The last time he played doctor on television was in "Sanjeevani" and its spin-off "Dil Mil Gaye", but the television industry has changed a lot since then. Daily soaps are a lot less popular than scandalous reality shows. Is he apprehensive about that? "I'm not judgemental about a lot of things, especially not the, without meaning to sound flippant about it, about the entertainment industry. I really don't believe path-breaking decisions or world decisions are made based on the kind of cinema we make. I might sound a little obnoxious for saying this, but it's a fact. Having said that, entertainment business' contribution to society is tremendous, but I don't believe that it is history made," he says.
But he still carries on to do it for the love of acting. "I like acting, and I like reaching out to people on an emotional level. And it does make a difference to people's lives," he says, but is quick to add, "For the time being. It changes their lives momentarily, but it doesn't change the fact that they live in poverty, or have other issues."

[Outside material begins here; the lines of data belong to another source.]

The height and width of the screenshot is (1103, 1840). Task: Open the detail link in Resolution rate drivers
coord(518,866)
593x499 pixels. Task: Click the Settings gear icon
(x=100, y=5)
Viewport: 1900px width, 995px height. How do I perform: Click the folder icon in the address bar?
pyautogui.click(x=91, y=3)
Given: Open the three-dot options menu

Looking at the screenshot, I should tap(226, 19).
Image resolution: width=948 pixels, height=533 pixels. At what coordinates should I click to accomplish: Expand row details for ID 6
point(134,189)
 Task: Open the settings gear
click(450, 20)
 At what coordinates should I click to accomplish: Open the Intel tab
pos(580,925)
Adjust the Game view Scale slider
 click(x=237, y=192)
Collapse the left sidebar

Having worked in both television and films, Mohnish has his own interpretation of each medium. He says, "In a film you work for 50 days and then you're out of it, it doesn't come back to haunt you again and again, which is the case with television. Also, when you're doing TV, you don't do anything else, so that's a lot of haunting. But you can do six films at a time, you jump from one set to another, so the boredom and repetitiveness doesn't set in, which is what happens in television. But you don't get feedback or second chances in films. You can always correct yourself on television."